EAGAN — When Eric Kendricks answered his phone on May 1, 2015, the experience felt so surreal that he couldn’t speak. He was so shook it took him a few minutes to fully process that he would soon be playing with his former UCLA teammate Anthony Barr in the NFL, despite the fact that Barr had told him, “Eric we need you” in the lead up to the NFL draft and he had texted Barr moments before the pick.
Kendricks hadn’t expected to land with the Vikings. He had only one meeting with them at the NFL Combine and then never heard a peep again. The Vikings didn’t expect Kendricks to be there when they picked in the second round.
Rick Spielman was giddy. Teams had been buzzing the Vikings to move up to the 45th selection to take Kendricks but the Vikings’ GM wasn’t passing up a chance to give his defensive guru head coach Mike Zimmer the “most instinctual” linebacker in the draft.
“Ran well, plays heavy-handed to shed and get off blocks and really locate the ball,” Spielman said that night describing his newest prized pick. “He has great range sideline-to-sideline, he has the athletic skillset of a three-down linebacker.”
The studious Kendricks, who was sure to note that he’d produced a 3.2 GPA at UCLA in political science, had already done some research on Zimmer’s defense.
“Man, I can’t wait to play in it, that’s what I’m saying,” Kendricks said. “They feed a lot to the linebackers, and you got the front going on, the four down, you got my boy AB (Anthony Barr) coming off the edge but also behind the ball some times. I don’t know too much, but I am eager to learn.”
Current Yahoo! Sports draft analyst and former Pro Football Weekly NFL writer Eric Edholm was annoyed that night. He had been mock drafting Kendricks late in the first round for months, only to see him sink to the mid-second.
“His brain was moving at warp speed and you can see him pointing stuff out, he’s football smart, they raved about his character, scouts loved him.” Edholm said via phone last week. “People harp on the size too much, they talk about how he’s a thumper and whether he can hold up but he’s not just a thumper. He could chase guys down from behind, he could cover…people were calling him the quarterback of the defense there and that he had the best instincts. I remember thinking he’d be somewhere between 25 and 32. He slipped almost a full round more than I felt.”
In Kendricks’ early days he was described by Zimmer as playing like he’d had too much coffee but the Vikings’ head coach said that he knew quickly in camp that they had selected a good player. Xavier Rhodes, a 2013 pick who was just about to become one of the top corners in the league at the time of Kendricks’ selection, saw right away in camp that the Vikings picked a game-changer when he saw the linebacker’s motor.

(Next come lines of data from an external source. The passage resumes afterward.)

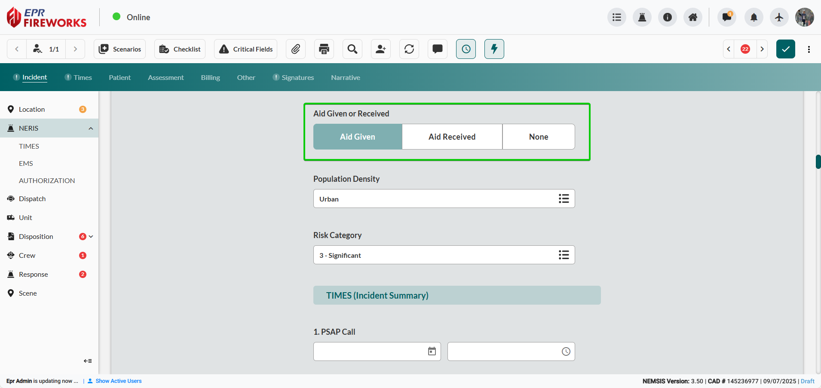Toggle the Aid Given option

coord(357,137)
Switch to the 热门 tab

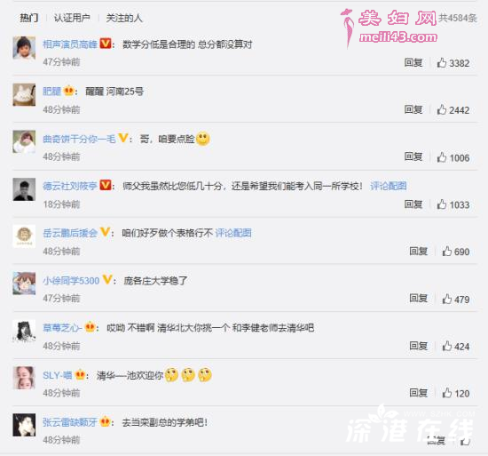[x=29, y=18]
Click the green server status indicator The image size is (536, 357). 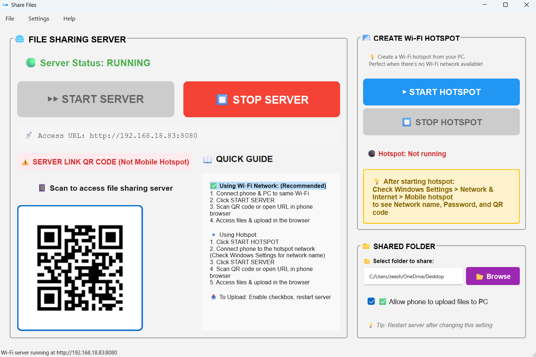[x=30, y=62]
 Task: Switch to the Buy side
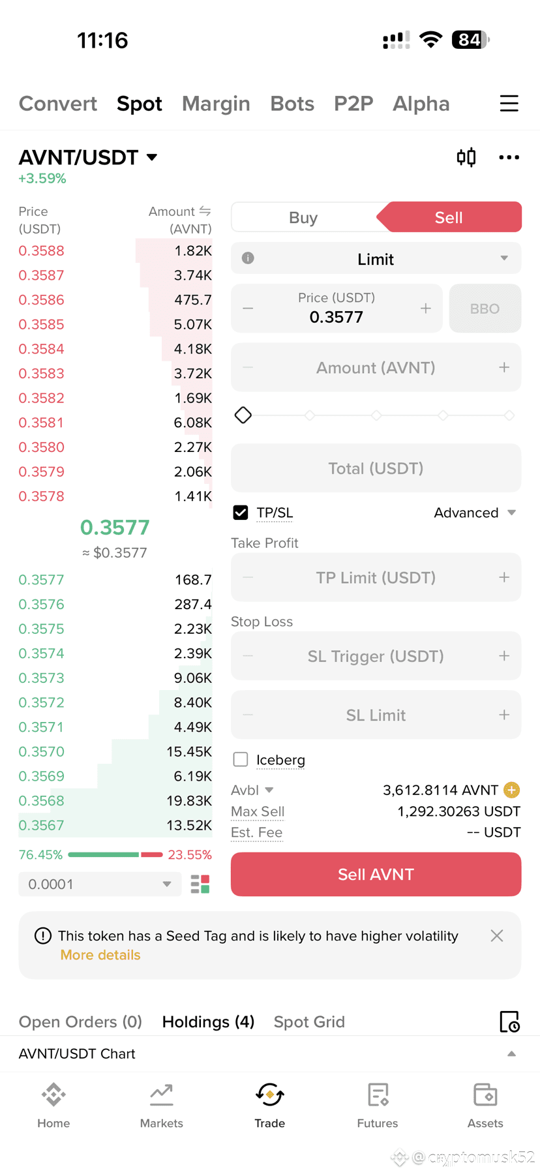coord(303,217)
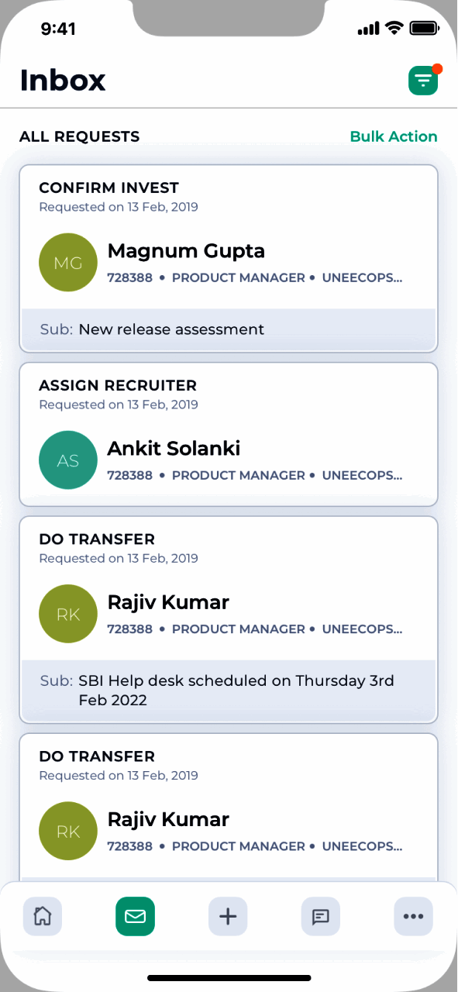Open Bulk Action options

pyautogui.click(x=394, y=136)
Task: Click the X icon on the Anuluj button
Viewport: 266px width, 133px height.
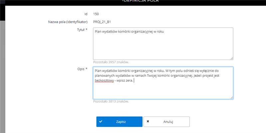Action: 148,121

“With EK he’s a guy who’s talented — smart and talented,” Rhodes said on Wednesday. “He can cover, he can fill in the hole, make tackles, blitz, go to gaps, hit the gaps we need to hit, when a guard pulls he can get into his gap, shed a block. A guy like that plays with a lot of heart and passion and can also cover as a linebacker. It’s all-around. He’s an all-purpose linebacker.”
Four years, seven months and 13 days after seeing his phone ring with a Minnesota area code, all parties involved are feeling pretty darn good about the way things played out. Kendricks is currently graded as the No. 1 linebacker in the NFL by Pro Football Focus and the league leader in defended passes.

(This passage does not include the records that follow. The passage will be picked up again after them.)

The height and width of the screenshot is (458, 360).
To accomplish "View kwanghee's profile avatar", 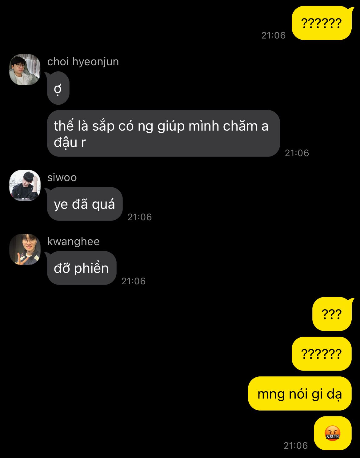I will [25, 249].
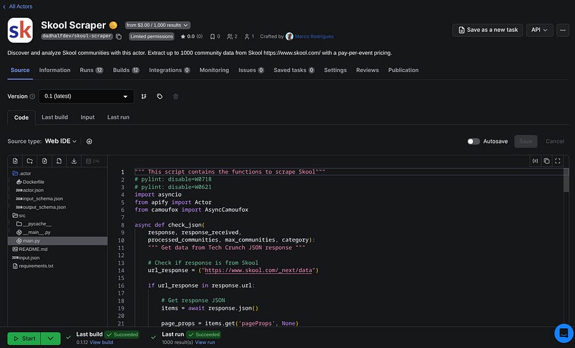
Task: Download the source files with the download icon
Action: click(x=74, y=161)
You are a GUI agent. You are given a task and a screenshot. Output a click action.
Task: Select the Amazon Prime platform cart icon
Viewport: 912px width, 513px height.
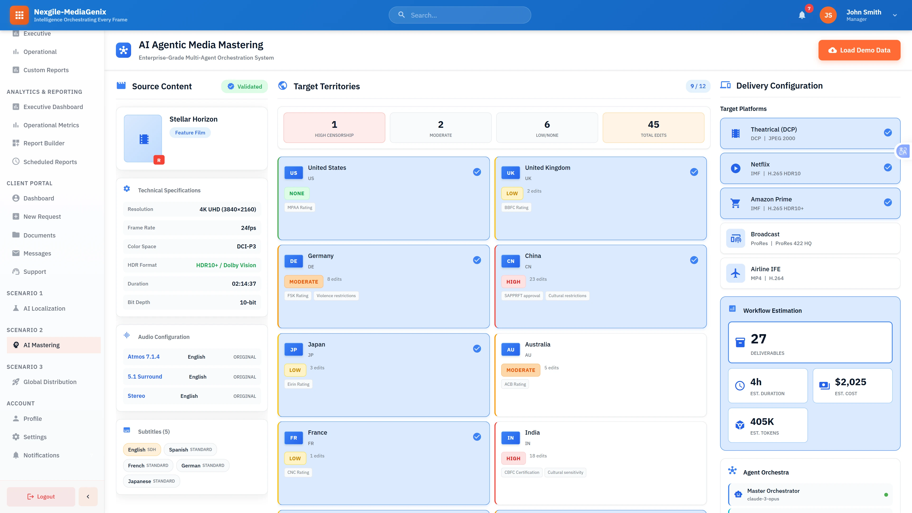735,203
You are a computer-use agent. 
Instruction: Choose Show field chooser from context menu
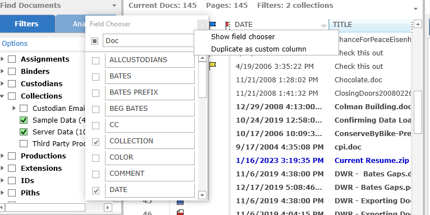click(x=243, y=36)
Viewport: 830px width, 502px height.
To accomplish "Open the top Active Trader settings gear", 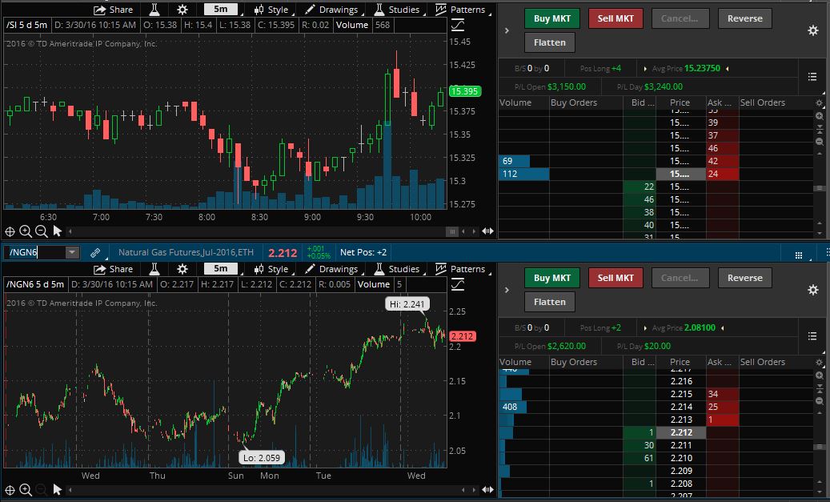I will click(x=812, y=30).
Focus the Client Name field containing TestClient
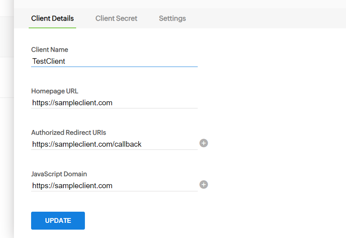The width and height of the screenshot is (346, 238). click(114, 61)
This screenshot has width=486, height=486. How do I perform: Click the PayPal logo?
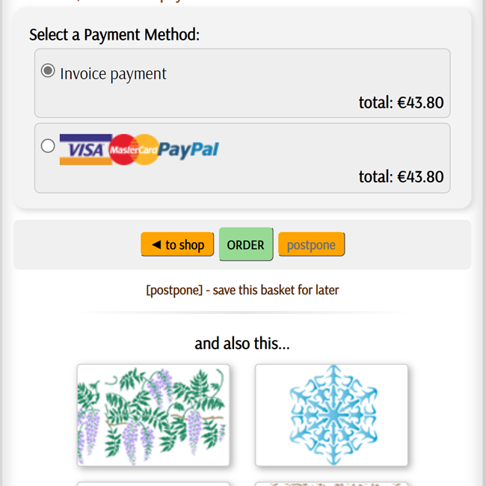pyautogui.click(x=188, y=150)
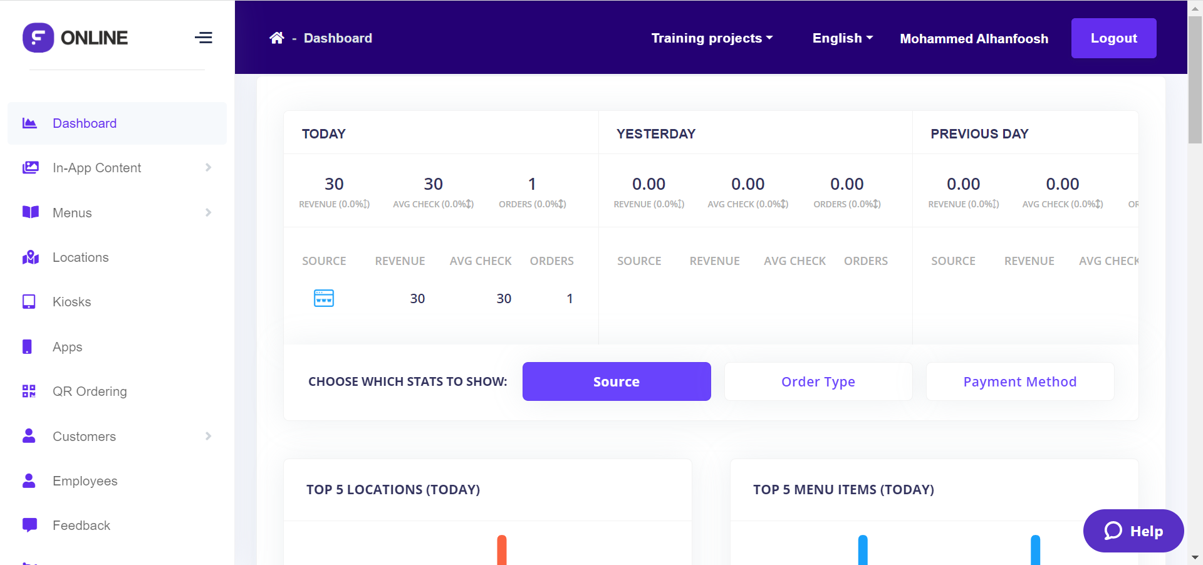1203x565 pixels.
Task: Expand the Customers sidebar section
Action: pyautogui.click(x=207, y=436)
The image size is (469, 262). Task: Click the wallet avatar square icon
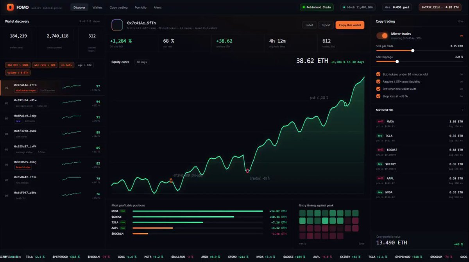point(117,25)
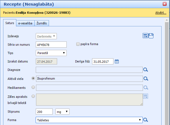Click magnifier icon next to Medikaments field
The height and width of the screenshot is (125, 170).
pos(146,88)
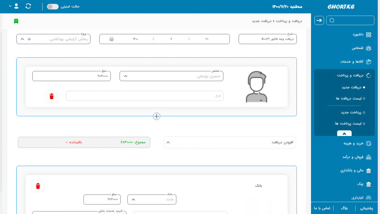Image resolution: width=380 pixels, height=214 pixels.
Task: Select the اشخاص (People) sidebar icon
Action: point(369,48)
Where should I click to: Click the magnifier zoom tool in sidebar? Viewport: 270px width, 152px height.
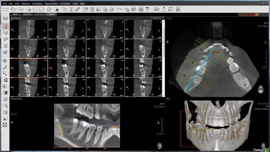(5, 73)
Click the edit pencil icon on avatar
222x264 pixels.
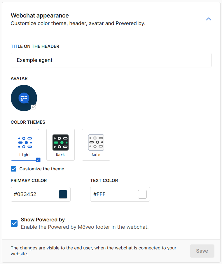[33, 107]
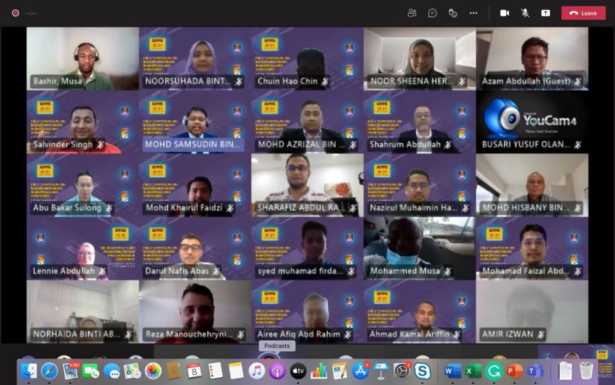Open the reactions and raise hand icon

[x=453, y=13]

He has led the Vikings in tackles every season that he’s been in Minnesota and played 97.2% of snaps on the team that reached the NFC title game in ’17.
The Kendricks pick was just the start of a draft that would change the trajectory of the Vikings’ franchise. It would rocket them from an emerging team that had made progress in 2014 to a playoff team in 2015 to a NFC Championship game in 2017 to crazy-high expectations over the next two years and beyond. Per PFF, the Vikings’ selections of Trae Waynes, Eric Kendricks, Danielle Hunter and Stefon Diggs have been worth more Wins Above Replacement than any other team’s draft in 2015.
Run straight, turn left
In the lead-up to the ’15 draft, Kendricks had been working out with a soft-spoken, shredded gentleman who was looking for advice on dropping back into coverage just in case he landed with a team that wanted him to be an outside linebacker.
At the NFL Combine, he had wowed team executives with his insane physique and outrageous results, scoring in the 90th or higher percentile in 40-yard dash, 10-yard split and broad jump while still bench pressing an impressive 25 reps.
The problem was that he didn’t sack anybody in college. Some teams simply would not draft a dude who didn’t sack anybody in college. To be exact, 4.5 sacks in 26 games at LSU.
“That was the thing about him, you were gambling on this incredibly high ceiling,” Edholm said. “But you had no production to go on sack wise so there are a few teams out there who put a lot into sack numbers and feel like that translates as well as any statistic. He probably got dinged by some of those teams.”
But the Vikings believed in Danielle Hunter’s character and his upside. On draft night, Spielman called it “A-plus, off the charts.”
“We spent time with him at the Combine, we spent time with him at our interviews at the Combine that night. Very serious kid, very focused and very passionate about wanting to be good,” Spielman said. “A lot of times when we are in the draft room, when we are talking about players, we talk about potential, and asking, does this guy have potential and the athletic traits that the coaches want to work with….You can’t find his unique traits that he has.”
During Hunter’s first training camp, Zimmer brought in former Dallas Cowboys defensive lineman Greg Ellis to work with the team. After working with Hunter, Ellis brought Zimmer a take that in 2019 we would have called “hot.”
He told Zimmer: “I think this guy is going to be like DeMarcus Ware.”
Zimmer’s response: “Are you kidding me?”
Before he got to Ware status, Hunter needed some work — uhh, a lot of work — on the technique side.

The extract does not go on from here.